>> begin Materials provided

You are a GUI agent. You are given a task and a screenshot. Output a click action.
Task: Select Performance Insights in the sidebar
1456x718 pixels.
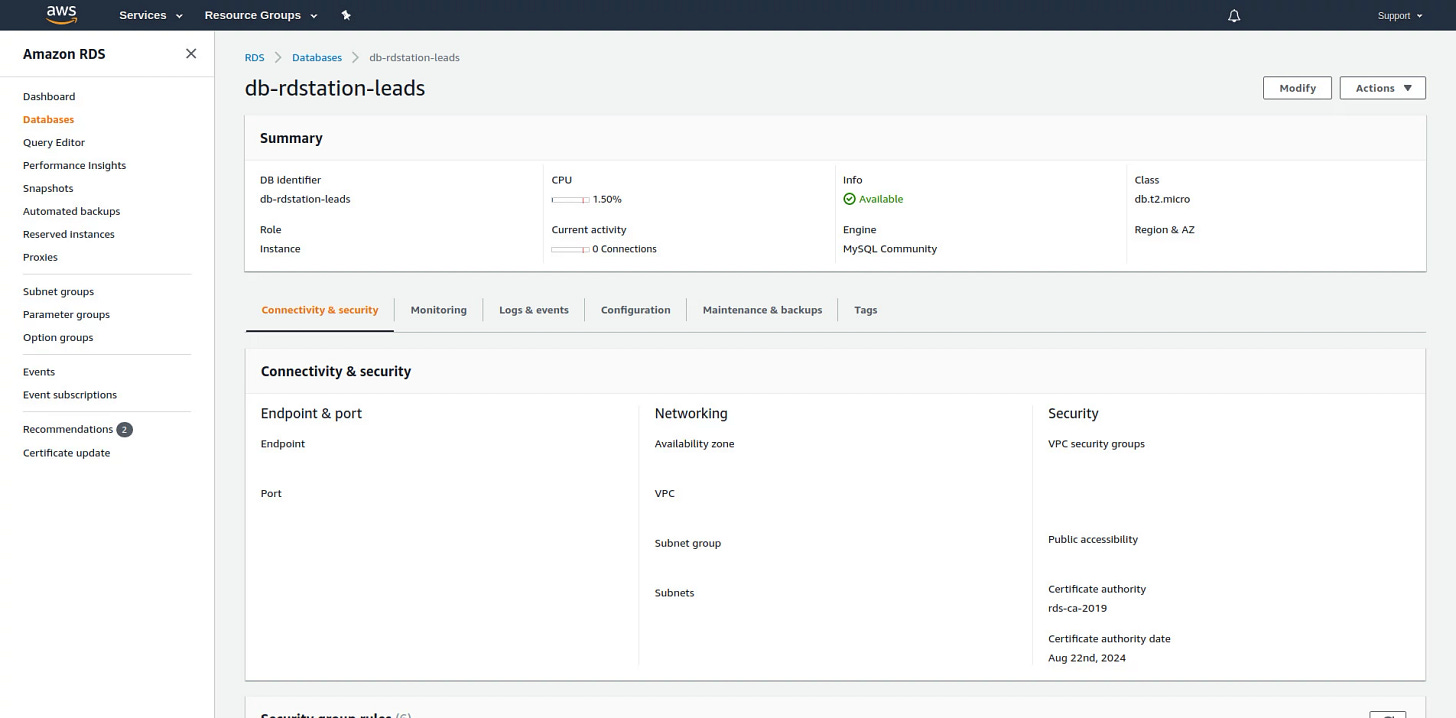point(74,164)
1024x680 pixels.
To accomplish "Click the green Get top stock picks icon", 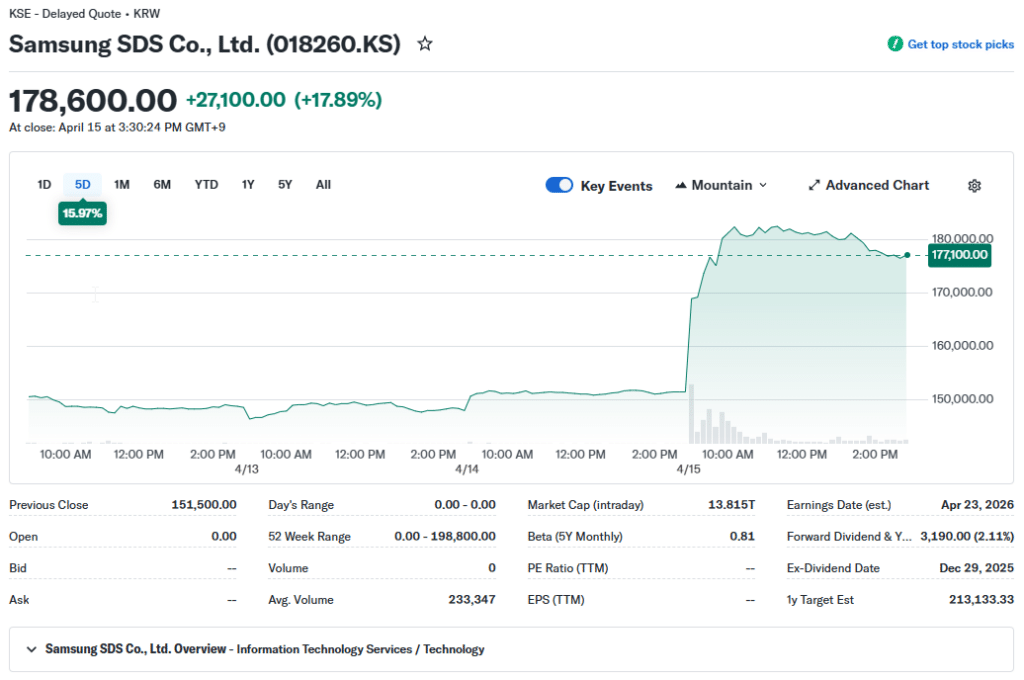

>> end Materials provided

> What this task involves
Quote every row above word for word, but leave out the pictures.

> Finished task
You are a GUI agent. You are given a task and a screenshot. Output a click action.
Task: Select Performance Insights in the sidebar
1456x718 pixels.
point(74,164)
1024x680 pixels.
To accomplish "Click the green Get top stock picks icon", 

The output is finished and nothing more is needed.